For also among diviners, to dream of oxen plowing foretold the most bountiful harvest and abundant prosperity. Indeed, the very name of the ox (bous) was given from nourishing: for bous means 'I nourish': for by his labor in continually working the land he feeds us. Hence the Greeks call euboian a happy agriculture — those for whom agriculture is foreign, and it is also an epithet of the ox. The Romans, moreover, paid so much honor to the ox that they declare that Italy itself was once named from the Itali, as oxen were called. Indeed, among them it was formerly no less a capital offense to kill an ox than to kill a man. Noteworthy too was the custom of the ancient Germans, who sent to the bride a team of yoked oxen, a bridled horse, and a shield with sword as the dowry, so that the wife, says Cornelius Tacitus, might be reminded that she was coming to her husband as a partner in labors and dangers, to endure and dare the same things in peace as in battle; for the yoked oxen signified labor, the ready horse and given arms signified war. So Pierius, Hieroglyphics 3. There is an emblem of an ox with this inscription: "for altars and fields," representing a person living both the active and the contemplative life. For the ox works by plowing in the fields, and the same is sacrificed on the altars: hence it is a symbol of religion and the contemplative life.
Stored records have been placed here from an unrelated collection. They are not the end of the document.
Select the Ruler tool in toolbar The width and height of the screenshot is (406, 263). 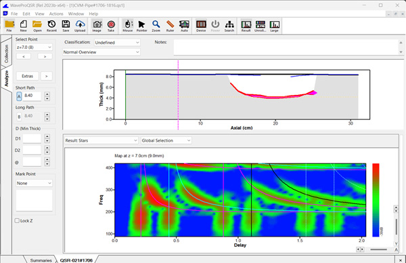170,26
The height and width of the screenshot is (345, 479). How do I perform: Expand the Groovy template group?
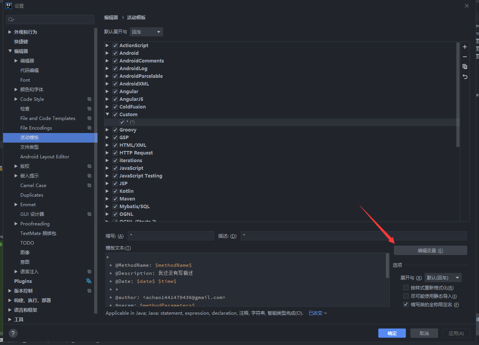pyautogui.click(x=107, y=130)
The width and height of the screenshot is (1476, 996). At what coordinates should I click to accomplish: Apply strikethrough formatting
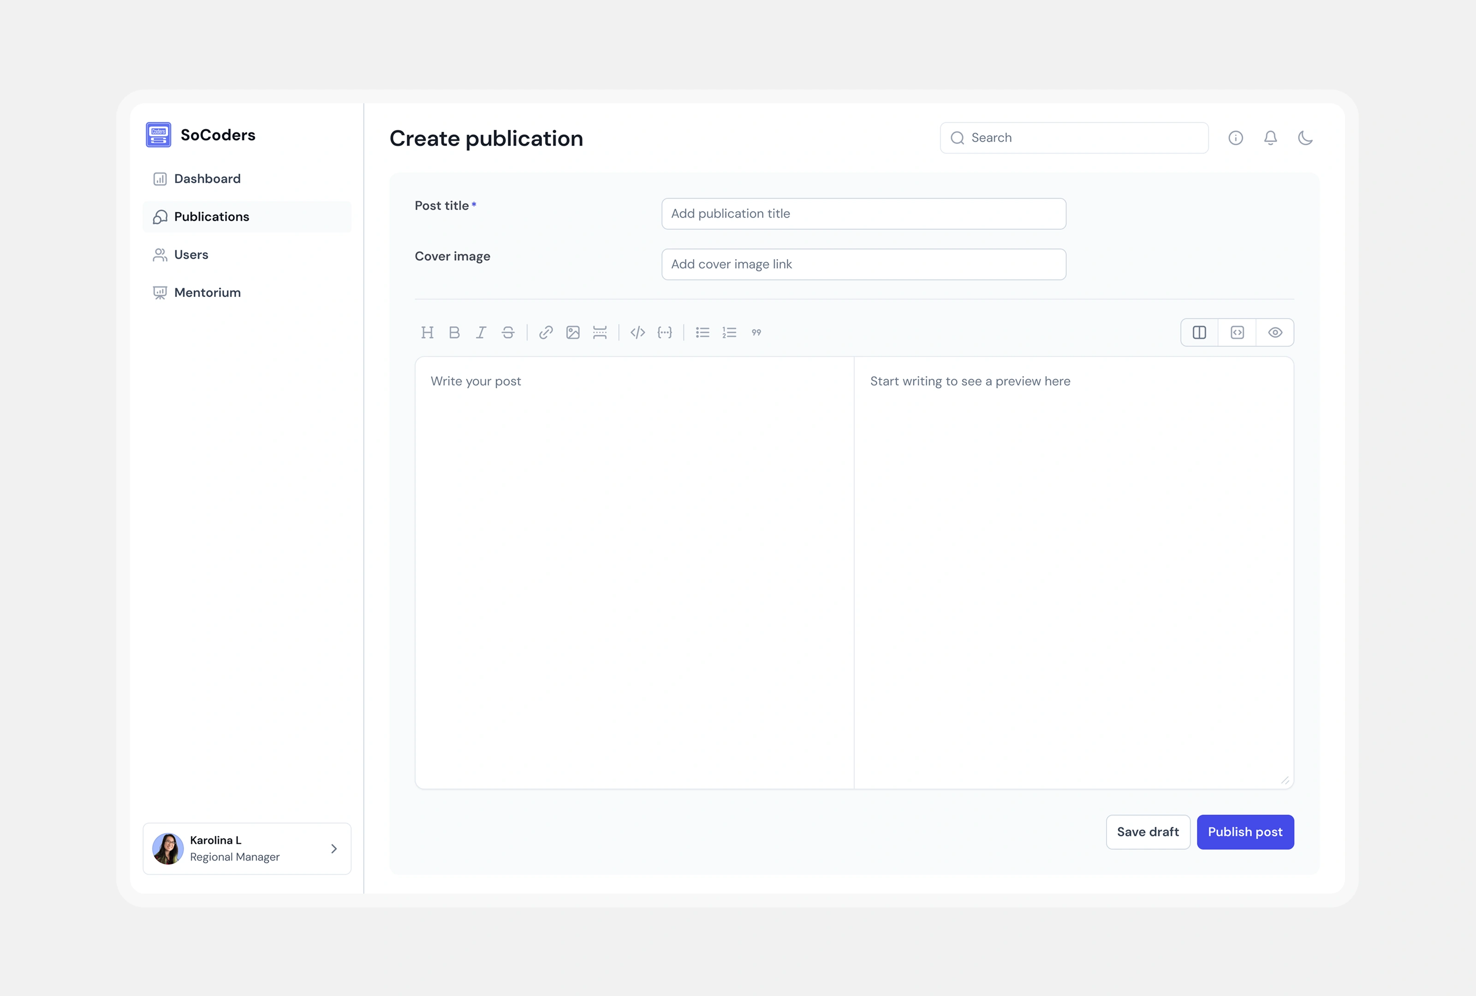click(x=508, y=333)
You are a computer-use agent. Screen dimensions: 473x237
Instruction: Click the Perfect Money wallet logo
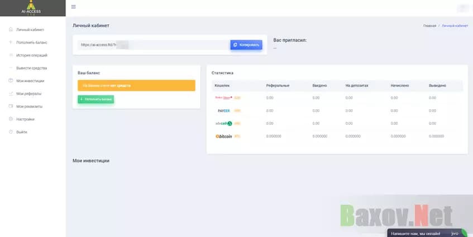[223, 98]
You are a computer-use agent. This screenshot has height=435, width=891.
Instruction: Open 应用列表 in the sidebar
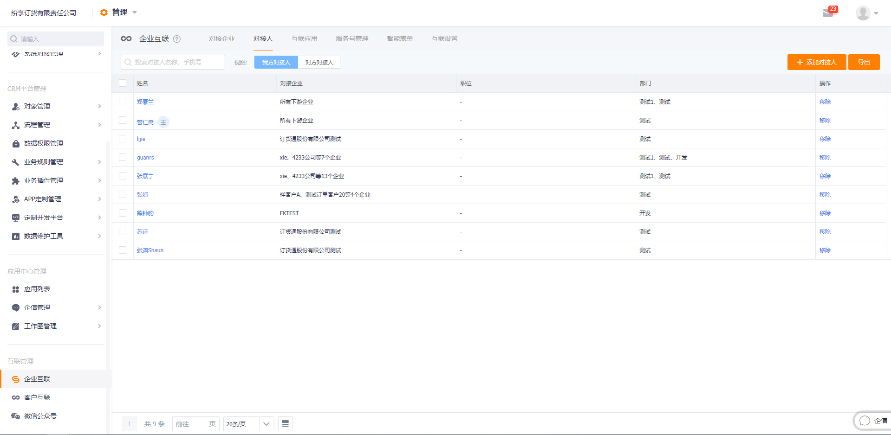coord(37,289)
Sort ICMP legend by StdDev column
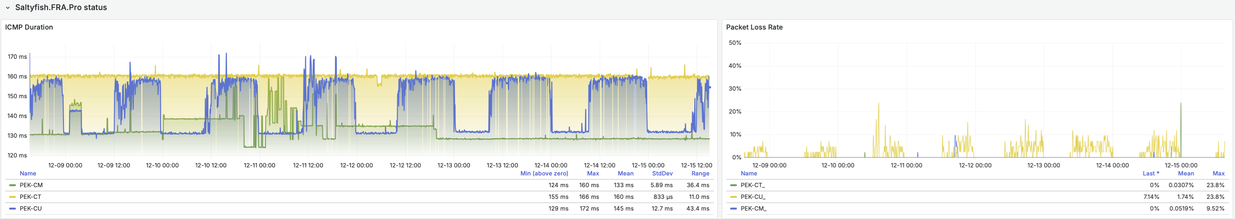The image size is (1235, 219). (x=662, y=173)
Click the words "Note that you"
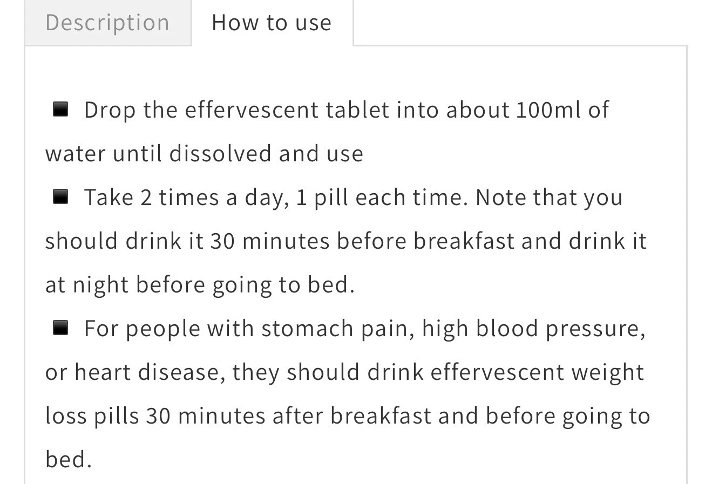The height and width of the screenshot is (484, 712). (549, 198)
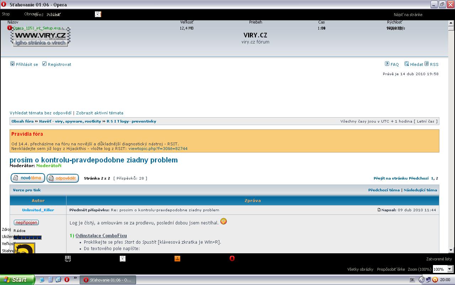The image size is (455, 285).
Task: Click the red Opera icon in the bottom bar
Action: 232,258
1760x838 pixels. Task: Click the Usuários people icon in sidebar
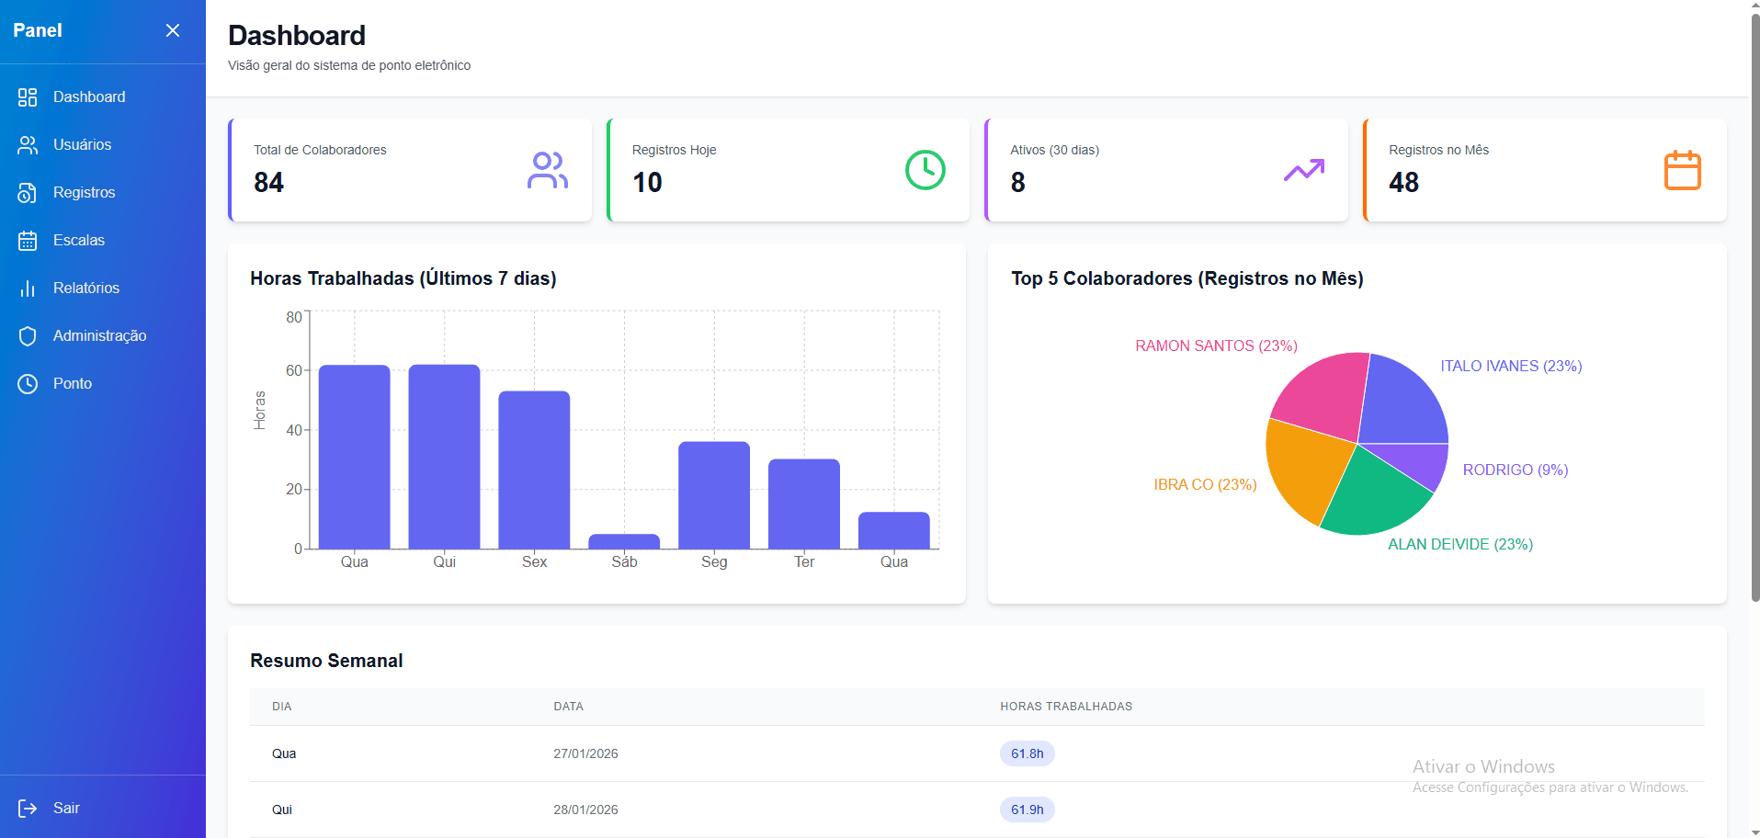point(28,145)
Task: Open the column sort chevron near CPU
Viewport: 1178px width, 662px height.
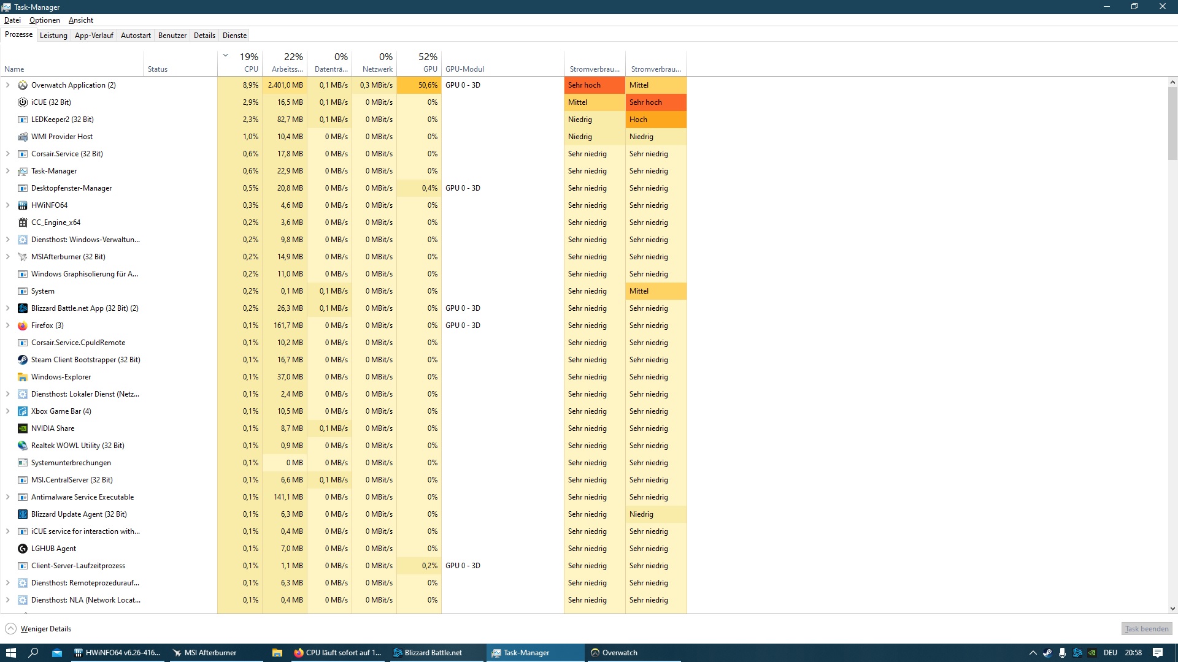Action: point(225,56)
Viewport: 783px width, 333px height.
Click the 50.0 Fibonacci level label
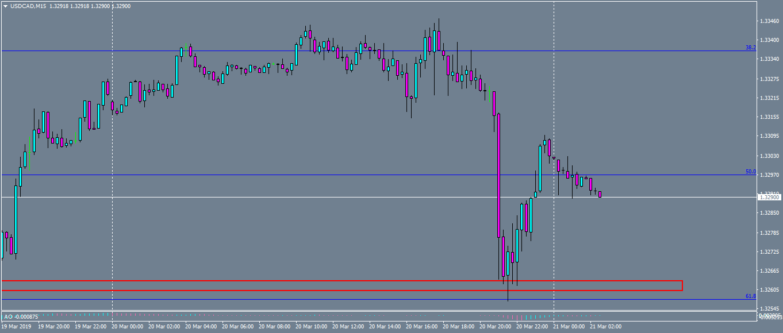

Symbolically, the donkey, an unclean animal, signifies the Gentiles; the ox, a clean animal, signifies the Jews. He therefore intimates that both peoples will unite in the faith of Christ and the Gospel. So St. Cyril, Jerome, Theodoret, Procopius, and Gregory, Moralia XXXV, chapter 41; Clement, Stromateis VIII, at the beginning. Hence in the new law that old law was rescinded: "You shall not plow with an ox and a donkey together."

Tropologically, St. Bernard, in his sermon on St. Benedict: "Blessed are those who sow upon all waters, even those which are above the heavens, which are the angelic virtues and the heavenly peoples. So indeed: for we have been made a spectacle to both Angels and men. Let us therefore sow for men a good example through open works; let us sow for the Angels great joy through hidden sighs." And shortly after: "O race of Adam, how many have sown in you, and how precious the seed! How badly will you perish, and how deservedly, if so great a seed perishes in you, and the labor of those who sowed! The whole Trinity sowed in our land; Angels sowed equally with Apostles; Martyrs and Confessors and Virgins sowed. The Son also sowed: for He it is who went out to sow His seed. Thus the whole Trinity sowed: the Father, bread from heaven; the Son, truth; the Holy Spirit, charity."

St. Basil, on chapter 1 of Isaiah, interprets differently: Blessed, he says, is he who stirs up the ox, that is, the generous part, to the endurance of labors, and the donkey, that is, the greedy and carnal part, so that he may trample and conquer his desires. And St. Ambrose, writing to Irenaeus, interprets differently still: "The ox, he says, having horns, has fierceness; the donkey has meekness; because blessed is he who tempers both severity and meekness, so that by the one discipline is maintained, and by the other innocence is not oppressed."